Adaptive Radiation and Evolution of New Organisms

        When a species moves into new habitats, natural selection (i.e., the mechanism of evolution) is bound to take place.  Natural Selection acts on a proportion of the original population.  It acts in such a way as to cause a change in the frequency of phenotypes represented in a population due to differential reproductive success.
        Suppose for example, there is a population of squirrels.  In this population, the majority has bushy tails, due to these being able to hide more from predators.  However, keep in mind that in this population, there will be a range of phenotypes. Thus there will be ones with bushy and not-so-bushy tailed ones in the population, yet the squirrels expressing this phenotype will be the most numerous (i.e., have a higher frequency).
         Now, suppose this population moves into new territory.  Furthermore, the ones that have the not-so-bushy tails are able to evade predators more easily than the bushy tailed ones.  This now means that the not-so-bushy tailed ones will increase in numbers.  Conversely, the ones with bushy tails phenotype will now decrease in numbers.  In natural selection terms – the bushy tailed ones are being selected against; the not-so-bushy ones are being selected for.

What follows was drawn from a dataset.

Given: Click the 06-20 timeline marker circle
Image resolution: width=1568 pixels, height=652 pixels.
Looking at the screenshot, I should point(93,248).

        So here’s the hard part.  Those being selected for will produce more offspring than those being selected against – remember differential reproductive success.  The not-so-bushy ones live longer and have more offspring.  Given enough generations in this new territory, we would then expect the not-so-bushy tailed ones be the more numerous in population (i.e., have a higher frequency).  So now, the frequency of the not-so-bushy phenotypes has increased and most of the represented organisms caught will express this.